> **YOUR ASSIGNMENT**
Copy nothing but the lines from the line with "The width and" to the end of the records, retyped exactly. Pictures stay out.
** SUPPLIED DATA follows **
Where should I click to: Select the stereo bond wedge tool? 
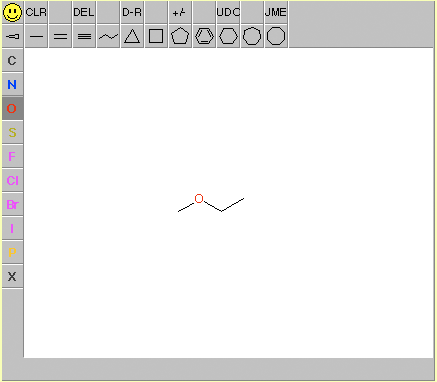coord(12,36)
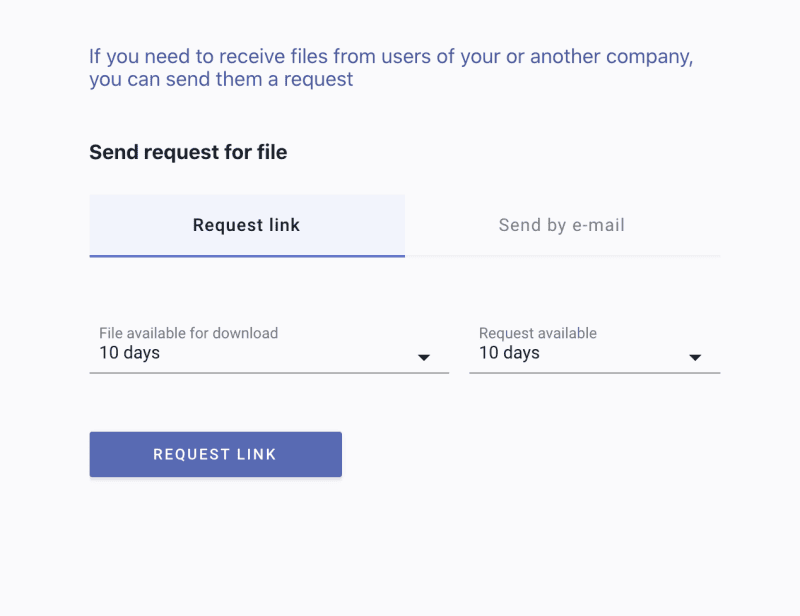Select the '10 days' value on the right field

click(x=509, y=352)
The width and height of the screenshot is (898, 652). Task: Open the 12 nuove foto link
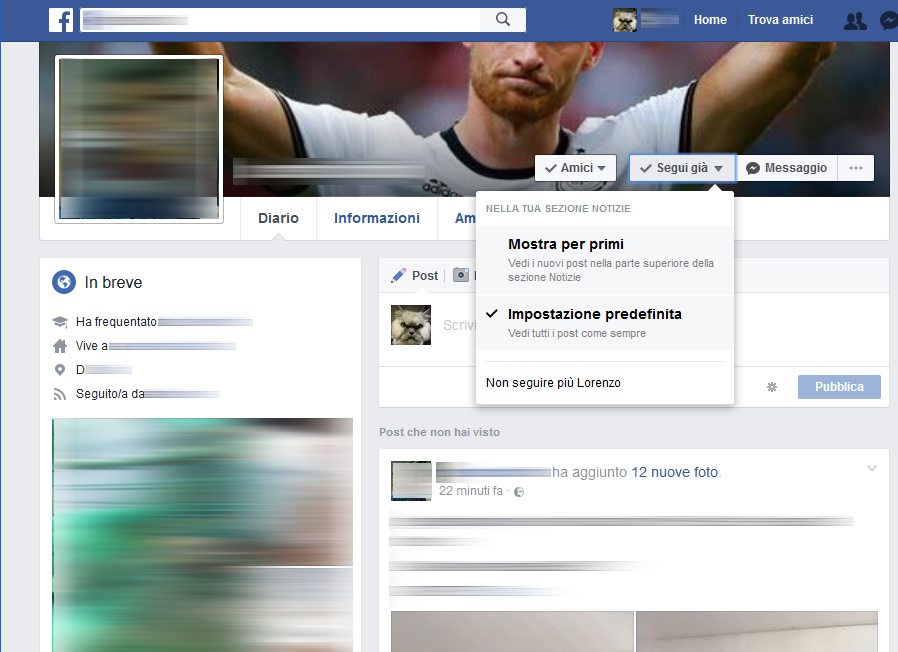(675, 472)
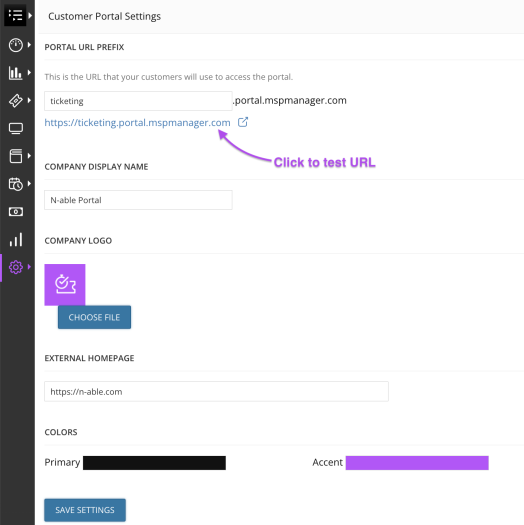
** End of SUPPLIED DATA **
> **TASK RESPONSE**
The width and height of the screenshot is (898, 652). Task: Open the 12 nuove foto link
(675, 472)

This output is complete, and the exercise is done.